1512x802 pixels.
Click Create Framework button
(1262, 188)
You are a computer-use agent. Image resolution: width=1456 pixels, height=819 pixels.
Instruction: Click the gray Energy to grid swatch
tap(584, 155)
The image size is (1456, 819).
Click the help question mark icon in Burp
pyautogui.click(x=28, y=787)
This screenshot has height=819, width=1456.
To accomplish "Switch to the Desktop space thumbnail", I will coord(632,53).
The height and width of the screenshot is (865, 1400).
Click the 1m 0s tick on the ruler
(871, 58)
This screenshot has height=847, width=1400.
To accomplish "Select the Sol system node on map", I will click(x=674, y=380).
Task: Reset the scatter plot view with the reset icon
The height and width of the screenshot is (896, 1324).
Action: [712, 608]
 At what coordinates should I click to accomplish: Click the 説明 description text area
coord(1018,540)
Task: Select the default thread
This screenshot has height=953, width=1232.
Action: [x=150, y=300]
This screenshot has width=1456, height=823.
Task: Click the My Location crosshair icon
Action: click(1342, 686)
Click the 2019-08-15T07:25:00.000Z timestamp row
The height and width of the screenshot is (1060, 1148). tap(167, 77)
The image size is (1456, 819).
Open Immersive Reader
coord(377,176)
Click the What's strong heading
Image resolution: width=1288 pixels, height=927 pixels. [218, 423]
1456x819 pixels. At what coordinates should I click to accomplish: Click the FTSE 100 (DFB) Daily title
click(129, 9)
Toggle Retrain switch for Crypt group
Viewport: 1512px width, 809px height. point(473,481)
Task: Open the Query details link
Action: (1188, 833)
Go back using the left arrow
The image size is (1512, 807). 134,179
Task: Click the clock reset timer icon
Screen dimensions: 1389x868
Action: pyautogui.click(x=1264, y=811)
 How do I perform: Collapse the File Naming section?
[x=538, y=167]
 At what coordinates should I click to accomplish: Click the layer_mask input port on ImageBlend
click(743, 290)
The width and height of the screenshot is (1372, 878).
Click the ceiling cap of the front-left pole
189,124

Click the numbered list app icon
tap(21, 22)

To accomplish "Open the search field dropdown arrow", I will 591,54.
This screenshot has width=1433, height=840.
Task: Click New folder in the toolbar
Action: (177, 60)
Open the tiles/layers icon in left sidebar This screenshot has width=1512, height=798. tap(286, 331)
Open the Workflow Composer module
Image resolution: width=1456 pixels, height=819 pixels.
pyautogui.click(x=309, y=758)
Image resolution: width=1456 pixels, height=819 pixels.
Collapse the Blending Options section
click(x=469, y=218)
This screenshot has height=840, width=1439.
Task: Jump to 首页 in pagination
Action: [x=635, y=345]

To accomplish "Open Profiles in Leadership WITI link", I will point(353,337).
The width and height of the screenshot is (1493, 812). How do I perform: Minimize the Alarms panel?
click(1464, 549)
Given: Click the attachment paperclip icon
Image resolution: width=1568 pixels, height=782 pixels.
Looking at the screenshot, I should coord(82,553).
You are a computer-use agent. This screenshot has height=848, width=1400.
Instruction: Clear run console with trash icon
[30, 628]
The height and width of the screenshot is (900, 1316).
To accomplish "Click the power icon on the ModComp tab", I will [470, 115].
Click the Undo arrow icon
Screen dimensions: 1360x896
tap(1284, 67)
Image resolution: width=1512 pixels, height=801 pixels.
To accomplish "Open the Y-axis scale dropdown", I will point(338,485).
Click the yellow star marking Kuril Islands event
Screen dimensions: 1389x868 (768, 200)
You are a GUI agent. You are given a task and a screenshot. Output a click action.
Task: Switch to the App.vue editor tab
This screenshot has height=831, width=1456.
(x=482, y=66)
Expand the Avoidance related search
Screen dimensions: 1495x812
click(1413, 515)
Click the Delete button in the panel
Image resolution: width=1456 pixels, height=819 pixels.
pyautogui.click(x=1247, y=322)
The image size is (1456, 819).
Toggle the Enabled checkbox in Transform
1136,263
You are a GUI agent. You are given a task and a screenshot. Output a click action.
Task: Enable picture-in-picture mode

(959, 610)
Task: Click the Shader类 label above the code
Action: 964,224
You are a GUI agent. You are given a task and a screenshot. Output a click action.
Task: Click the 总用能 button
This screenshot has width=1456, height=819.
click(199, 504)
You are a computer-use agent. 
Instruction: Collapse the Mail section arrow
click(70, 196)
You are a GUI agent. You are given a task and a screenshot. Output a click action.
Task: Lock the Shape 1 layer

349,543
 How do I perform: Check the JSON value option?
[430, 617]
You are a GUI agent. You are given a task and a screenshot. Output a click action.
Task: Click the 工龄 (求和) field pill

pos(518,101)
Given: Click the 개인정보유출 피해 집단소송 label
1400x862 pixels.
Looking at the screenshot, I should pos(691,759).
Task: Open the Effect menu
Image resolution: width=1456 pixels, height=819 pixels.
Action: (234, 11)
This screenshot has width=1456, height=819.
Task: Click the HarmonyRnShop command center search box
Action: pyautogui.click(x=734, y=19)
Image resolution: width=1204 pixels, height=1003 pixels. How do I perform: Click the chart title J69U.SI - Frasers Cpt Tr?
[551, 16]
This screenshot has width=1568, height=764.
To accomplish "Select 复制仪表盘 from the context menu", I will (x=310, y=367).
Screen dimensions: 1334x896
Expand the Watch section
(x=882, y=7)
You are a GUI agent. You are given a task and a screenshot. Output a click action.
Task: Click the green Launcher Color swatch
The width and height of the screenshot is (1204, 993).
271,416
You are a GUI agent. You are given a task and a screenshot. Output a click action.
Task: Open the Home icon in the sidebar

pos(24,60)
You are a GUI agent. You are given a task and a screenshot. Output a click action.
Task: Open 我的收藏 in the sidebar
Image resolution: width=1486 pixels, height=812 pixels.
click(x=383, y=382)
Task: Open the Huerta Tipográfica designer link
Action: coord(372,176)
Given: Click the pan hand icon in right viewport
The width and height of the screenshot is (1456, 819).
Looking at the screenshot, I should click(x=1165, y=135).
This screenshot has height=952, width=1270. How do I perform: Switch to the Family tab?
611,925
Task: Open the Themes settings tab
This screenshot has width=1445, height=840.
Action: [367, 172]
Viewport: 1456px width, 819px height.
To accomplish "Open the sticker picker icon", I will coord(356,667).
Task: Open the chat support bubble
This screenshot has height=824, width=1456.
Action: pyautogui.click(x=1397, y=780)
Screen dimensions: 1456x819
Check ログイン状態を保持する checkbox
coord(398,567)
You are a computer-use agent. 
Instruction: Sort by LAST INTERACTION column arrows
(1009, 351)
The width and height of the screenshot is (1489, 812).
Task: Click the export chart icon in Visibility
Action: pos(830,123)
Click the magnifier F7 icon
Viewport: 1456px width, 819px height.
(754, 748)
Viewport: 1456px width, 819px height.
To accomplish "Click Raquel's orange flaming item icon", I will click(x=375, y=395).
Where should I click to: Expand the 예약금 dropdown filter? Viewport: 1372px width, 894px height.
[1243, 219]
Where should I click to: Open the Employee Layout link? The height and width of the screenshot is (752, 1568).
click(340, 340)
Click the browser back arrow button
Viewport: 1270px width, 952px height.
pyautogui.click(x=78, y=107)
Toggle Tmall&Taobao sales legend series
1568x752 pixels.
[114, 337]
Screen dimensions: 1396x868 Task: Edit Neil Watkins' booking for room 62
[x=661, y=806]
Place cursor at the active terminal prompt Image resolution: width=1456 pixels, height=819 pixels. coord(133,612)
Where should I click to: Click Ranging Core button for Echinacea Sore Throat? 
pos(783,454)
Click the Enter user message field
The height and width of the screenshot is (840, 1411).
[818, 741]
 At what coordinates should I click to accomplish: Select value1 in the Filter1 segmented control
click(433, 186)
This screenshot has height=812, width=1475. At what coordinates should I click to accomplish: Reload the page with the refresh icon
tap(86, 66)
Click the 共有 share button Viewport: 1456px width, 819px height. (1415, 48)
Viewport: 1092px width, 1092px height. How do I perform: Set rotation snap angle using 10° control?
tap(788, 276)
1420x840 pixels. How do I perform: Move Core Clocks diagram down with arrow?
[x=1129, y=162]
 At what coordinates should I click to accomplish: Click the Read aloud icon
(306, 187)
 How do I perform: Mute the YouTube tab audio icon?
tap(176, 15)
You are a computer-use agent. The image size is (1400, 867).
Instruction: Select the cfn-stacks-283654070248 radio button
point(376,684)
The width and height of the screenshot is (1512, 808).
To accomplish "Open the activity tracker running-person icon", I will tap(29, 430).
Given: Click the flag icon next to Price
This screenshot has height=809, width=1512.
----
__PROBLEM REQUIREMENTS__
What are the exact lines from the beginning of the material through the line containing "Task: Select the default thread"? Write out those lines alone.

__WORKED SOLUTION__
1512x802 pixels.
Click Create Framework button
(1262, 188)
You are a computer-use agent. Image resolution: width=1456 pixels, height=819 pixels.
Instruction: Click the gray Energy to grid swatch
tap(584, 155)
The image size is (1456, 819).
Click the help question mark icon in Burp
pyautogui.click(x=28, y=787)
This screenshot has height=819, width=1456.
To accomplish "Switch to the Desktop space thumbnail", I will coord(632,53).
The height and width of the screenshot is (865, 1400).
Click the 1m 0s tick on the ruler
(871, 58)
This screenshot has height=847, width=1400.
To accomplish "Select the Sol system node on map", I will click(x=674, y=380).
Task: Reset the scatter plot view with the reset icon
The height and width of the screenshot is (896, 1324).
Action: [712, 608]
 At what coordinates should I click to accomplish: Click the 説明 description text area
coord(1018,540)
Task: Select the default thread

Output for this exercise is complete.